I'll give that a try.
I e-mail COX and co-location guy, and asked about the service level guarantees, and getting a level 3 engineer to take a look. They changed their tune, about the problem being pfSense fault. Now they say it's a problem on there end with a BGP setup on a COXs router, which is routing the traffic over a pipe with a 20 limit.
-
Good to hear they are finally digging into it and appear to have identified the problem. I am not sure that it still explains the speed cut after 1 hours since if it only had 20M pipe to begin with you shouldn't have been getting the higher speed for the hour and getting cut down to the 10-13. Still sounds like they are limiting the traffic. Update us once they get back to you. Sometimes it just takes asking the right questions and getting past the level 1 folks.
-
OK, it looks like the problem was with the COX router. We where getting routed to a level 3 network that, was throttling our traffic. The new path is still throttling our traffic but at only at ~20, which is enough to do our replication in about 8 to 10 hours, which meets our business requirement. It would be nice if we could get the full 50, but it's not as high a priority now.
That e-mail about the service level guarantees got the ball rolling again. Thanks for the help.
![status_rrd_graph_img.php.05-16-2014 - Copy.png](/public/imported_attachments/1/status_rrd_graph_img.php.05-16-2014 - Copy.png)
![status_rrd_graph_img.php.05-16-2014 - Copy.png_thumb](/public/imported_attachments/1/status_rrd_graph_img.php.05-16-2014 - Copy.png_thumb)

*Set task 1*
Decide whether each statement below agrees with the forum thread, and for each give yes or no plus the deciding words from the thread, quoted exactly. (a) The e-mail about service level guarantees went to COX and the co-location contact. (b) On the new path, the replication takes about 20 hours. (c) The new path still throttles the traffic, at about 20.

*Records supplied*

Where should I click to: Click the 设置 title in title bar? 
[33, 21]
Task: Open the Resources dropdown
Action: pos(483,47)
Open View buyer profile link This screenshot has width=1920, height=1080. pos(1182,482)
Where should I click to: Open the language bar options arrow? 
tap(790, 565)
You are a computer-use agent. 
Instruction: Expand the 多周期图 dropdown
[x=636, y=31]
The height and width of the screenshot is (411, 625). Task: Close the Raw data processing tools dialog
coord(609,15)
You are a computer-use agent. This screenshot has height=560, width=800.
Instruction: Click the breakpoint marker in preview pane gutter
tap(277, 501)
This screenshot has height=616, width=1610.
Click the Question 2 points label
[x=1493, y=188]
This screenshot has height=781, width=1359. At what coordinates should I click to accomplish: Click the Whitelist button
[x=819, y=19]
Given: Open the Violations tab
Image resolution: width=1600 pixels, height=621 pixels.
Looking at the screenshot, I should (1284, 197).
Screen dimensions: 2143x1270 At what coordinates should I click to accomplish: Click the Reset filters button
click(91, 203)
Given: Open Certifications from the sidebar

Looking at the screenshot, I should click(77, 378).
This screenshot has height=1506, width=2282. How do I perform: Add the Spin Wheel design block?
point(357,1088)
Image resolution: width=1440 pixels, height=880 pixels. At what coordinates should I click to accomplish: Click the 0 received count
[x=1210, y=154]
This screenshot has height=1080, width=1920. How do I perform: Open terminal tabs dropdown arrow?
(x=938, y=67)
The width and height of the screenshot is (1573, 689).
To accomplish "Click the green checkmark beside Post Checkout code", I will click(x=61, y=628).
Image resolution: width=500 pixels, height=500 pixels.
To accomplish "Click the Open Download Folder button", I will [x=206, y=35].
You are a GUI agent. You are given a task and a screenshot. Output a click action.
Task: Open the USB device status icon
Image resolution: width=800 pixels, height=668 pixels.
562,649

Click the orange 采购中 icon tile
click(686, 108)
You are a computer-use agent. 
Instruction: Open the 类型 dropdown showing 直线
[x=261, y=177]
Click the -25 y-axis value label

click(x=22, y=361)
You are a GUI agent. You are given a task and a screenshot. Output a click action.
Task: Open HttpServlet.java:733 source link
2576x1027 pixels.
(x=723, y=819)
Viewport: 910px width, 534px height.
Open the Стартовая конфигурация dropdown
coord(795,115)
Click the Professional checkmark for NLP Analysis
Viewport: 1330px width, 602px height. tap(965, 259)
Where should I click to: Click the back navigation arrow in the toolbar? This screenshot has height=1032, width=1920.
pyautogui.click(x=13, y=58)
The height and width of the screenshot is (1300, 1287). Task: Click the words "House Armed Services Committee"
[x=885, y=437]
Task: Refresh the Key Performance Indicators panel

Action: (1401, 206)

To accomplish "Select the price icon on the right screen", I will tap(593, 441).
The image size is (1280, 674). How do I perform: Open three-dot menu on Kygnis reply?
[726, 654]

*Set task 2*
Please quote the part of the records that opens with the line containing "Screen dimensions: 2143x1270" and closes with the line containing "(x=938, y=67)", both of those lines included.

*Task response 1*
(a) Yes: "I e-mail COX and co-location guy, and asked about the service level guarantees"
(b) No: "which is enough to do our replication in about 8 to 10 hours"
(c) Yes: "The new path is still throttling our traffic but at only at ~20"

*Task response 2*
Screen dimensions: 2143x1270 At what coordinates should I click to accomplish: Click the Reset filters button
click(91, 203)
Given: Open Certifications from the sidebar

Looking at the screenshot, I should click(77, 378).
This screenshot has height=1506, width=2282. How do I perform: Add the Spin Wheel design block?
point(357,1088)
Image resolution: width=1440 pixels, height=880 pixels. At what coordinates should I click to accomplish: Click the 0 received count
[x=1210, y=154]
This screenshot has height=1080, width=1920. How do I perform: Open terminal tabs dropdown arrow?
(x=938, y=67)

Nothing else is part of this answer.